This version, the last with a fabric roof, caused controversy when Princess Diana took delivery of one. She was married to Charles at the time, and her decision to ditch her Jaguar XJS for the Teutonic cruiser caused such an outcry that she was eventually compelled to return the car to Mercedes. At Silverstone, a fleet of them – nearly all, coincidentally, silver – took to the track for a birthday lap.
The Aston Martin DB6 has reached an age where it can probably be described as ‘venerable’. Were you to use the term to describe a 50-year-old man, he might take offence; we hope 50-year-old cars might be less sensitive.
The DB6 has long lived in the shadow of its older brother, James Bond’s DB5, though it was perhaps easier to live with. It was more a cruiser than a sports coupe, and it was the first Aston to be offered with power-assisted steering and air conditioning. Aston owns the DB6 in which Paul McCartney reportedly composed ‘Hey Jude’; the car was fitted with a reel-to-reel tape recorder for moments when inspiration struck him, like it did that day.
The DB6 sold for around £90,000 when new. Nowadays, you’ll need at least £200,000 for a good one, with extra-special examples touching £1 million. The combined value of the vast number on the track on Saturday was probably not far off of Greece’s national debt.

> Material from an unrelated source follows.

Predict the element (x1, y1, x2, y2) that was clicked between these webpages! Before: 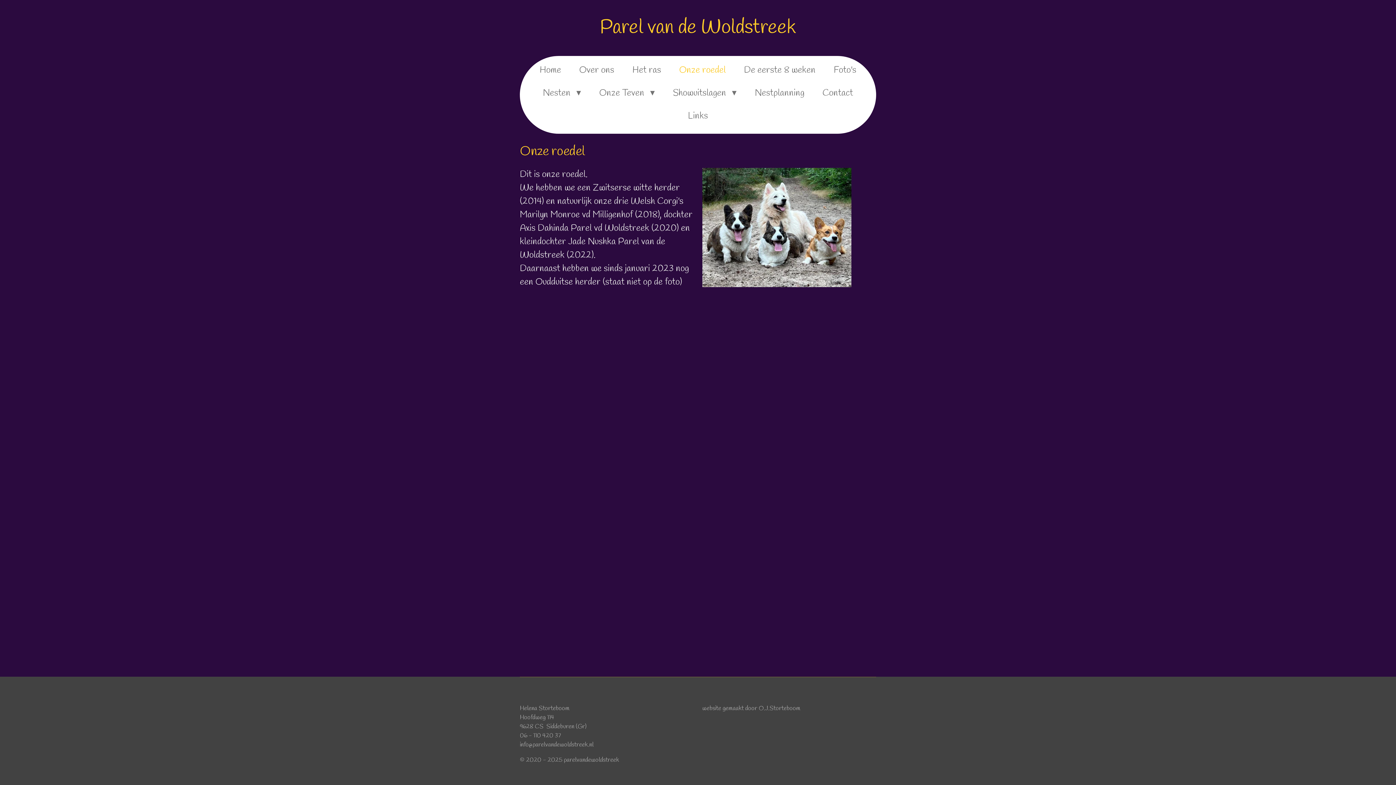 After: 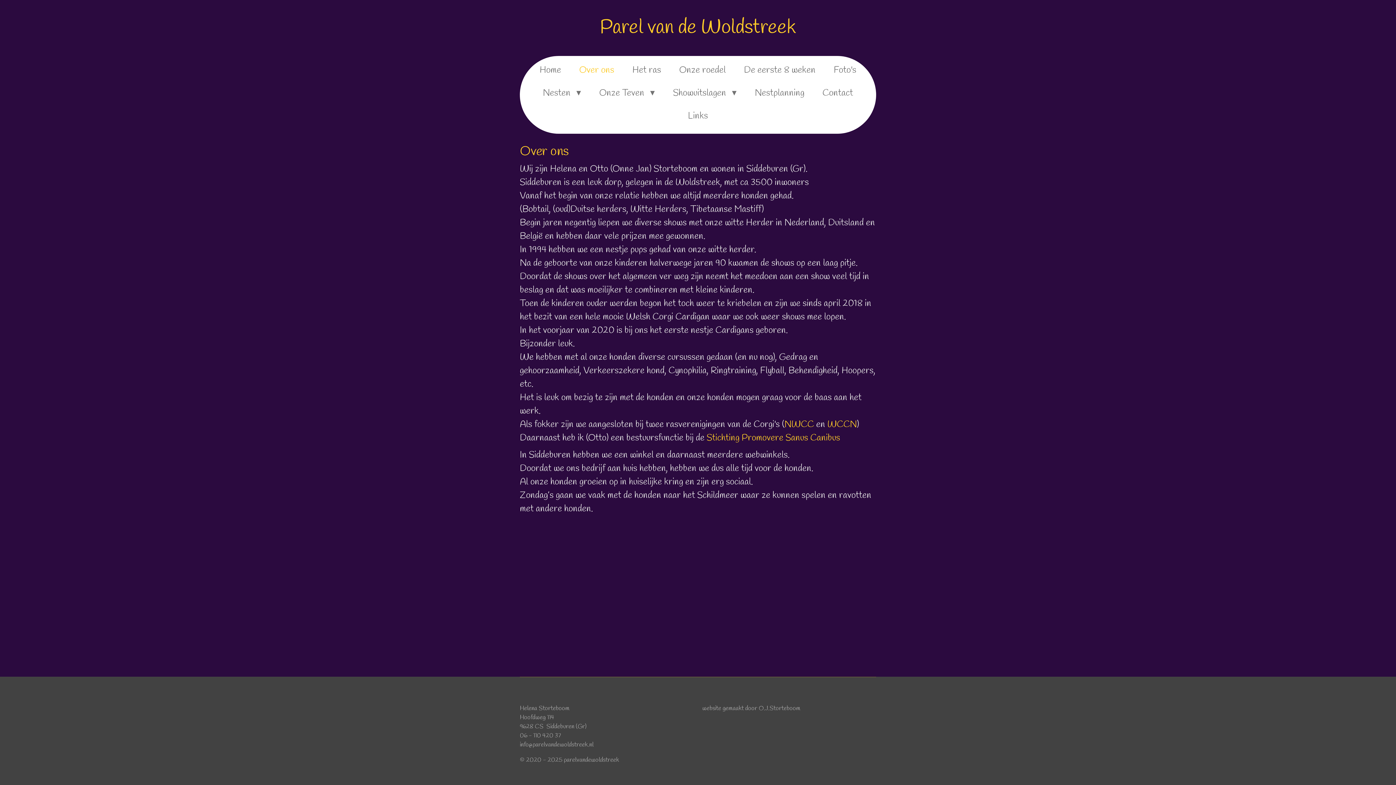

A final anniversary of note is that of Alpina. The tuning house was founded in 1965 in Bavaria, and has been turning out tweaked versions of almost all of BMW’s product range since.
Alpina is actually seven years older than BMW’s in-house tuner, M Division, and what it produces goes just as quickly as any M car. Should you care, they’re currently producing the world’s fastest production diesel, the D3 Bi-Turbo – so it was quite apt that a slew of Alpinas from across the years came together for a raucous lap of the Silverstone track.